"""

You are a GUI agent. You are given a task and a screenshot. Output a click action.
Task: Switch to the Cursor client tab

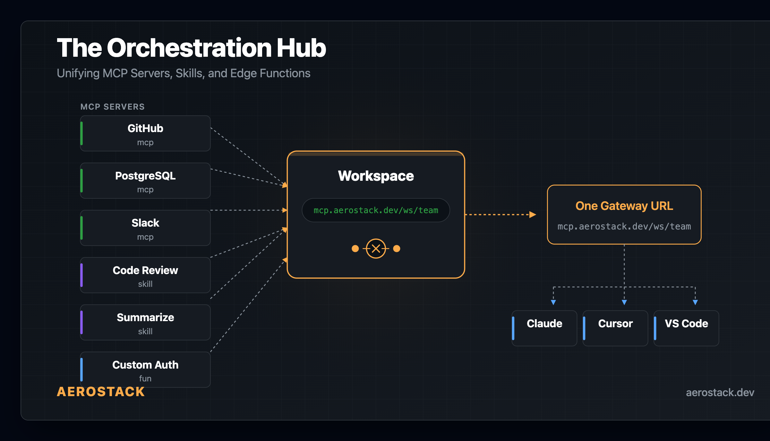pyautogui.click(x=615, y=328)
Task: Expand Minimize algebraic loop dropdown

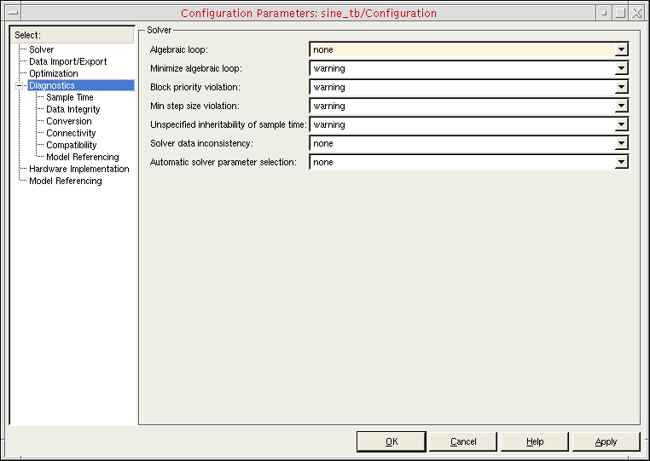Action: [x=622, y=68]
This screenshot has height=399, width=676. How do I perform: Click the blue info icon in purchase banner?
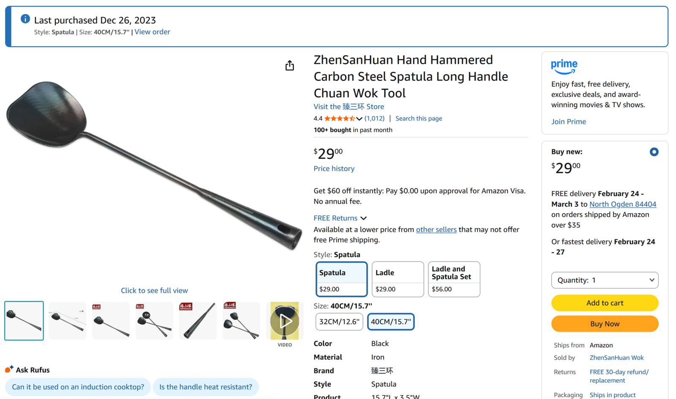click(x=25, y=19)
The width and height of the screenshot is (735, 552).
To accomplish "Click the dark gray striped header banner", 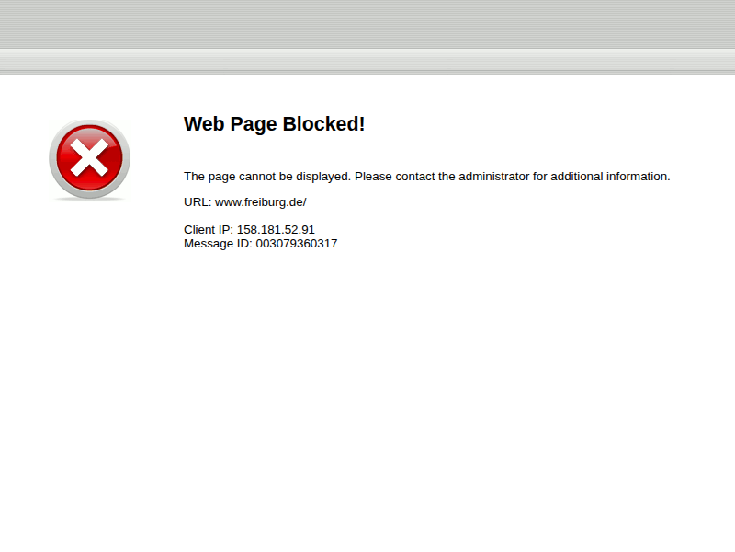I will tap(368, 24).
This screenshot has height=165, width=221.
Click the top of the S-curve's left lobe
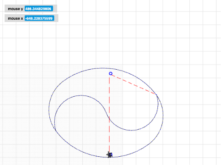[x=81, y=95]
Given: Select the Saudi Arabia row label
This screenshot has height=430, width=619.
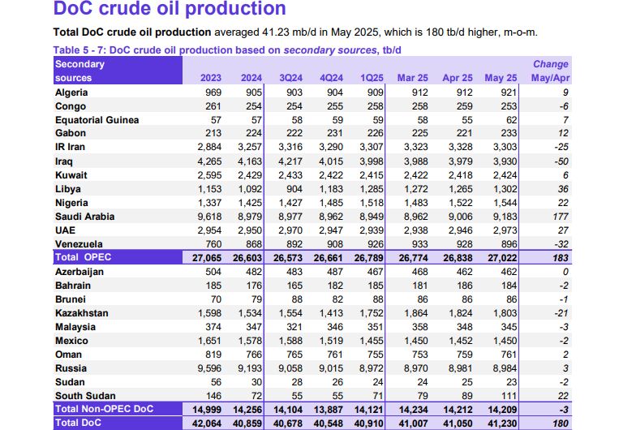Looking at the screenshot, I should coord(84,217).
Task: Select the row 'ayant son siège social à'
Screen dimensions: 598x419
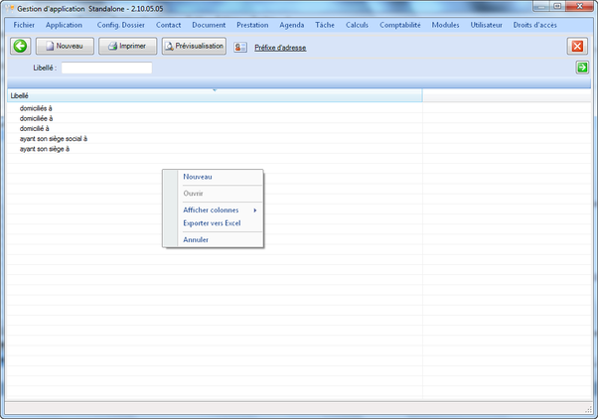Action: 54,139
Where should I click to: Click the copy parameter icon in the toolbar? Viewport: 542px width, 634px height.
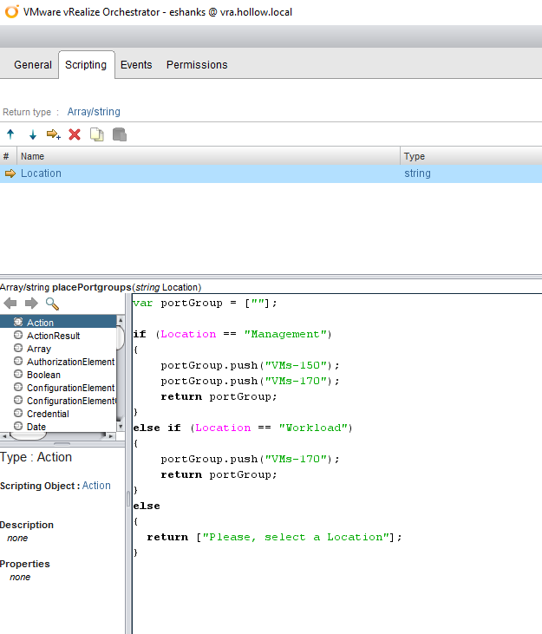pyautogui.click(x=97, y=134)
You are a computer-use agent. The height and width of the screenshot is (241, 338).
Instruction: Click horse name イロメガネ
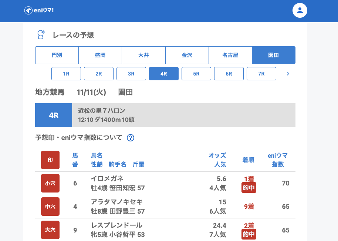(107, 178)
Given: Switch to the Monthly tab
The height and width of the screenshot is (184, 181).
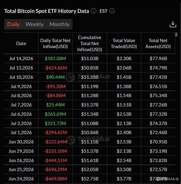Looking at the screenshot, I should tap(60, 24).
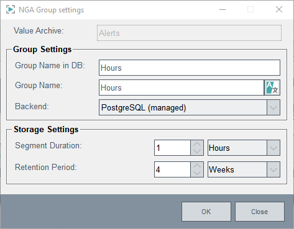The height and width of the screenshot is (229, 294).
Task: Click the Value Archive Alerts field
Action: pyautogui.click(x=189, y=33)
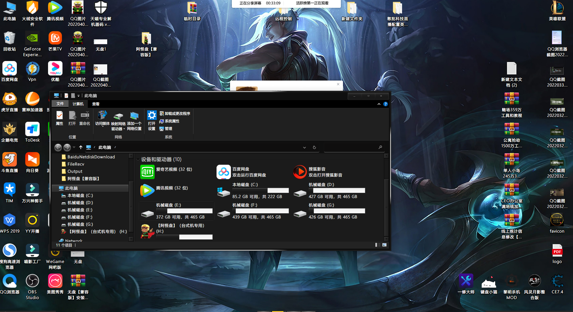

"""
"""

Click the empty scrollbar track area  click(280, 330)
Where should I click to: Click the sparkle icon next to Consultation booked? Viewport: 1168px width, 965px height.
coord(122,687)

"""

Report how many lines in the records above contain the string "Viewport", matching case exactly, and give only the number.

Exercise solution: 2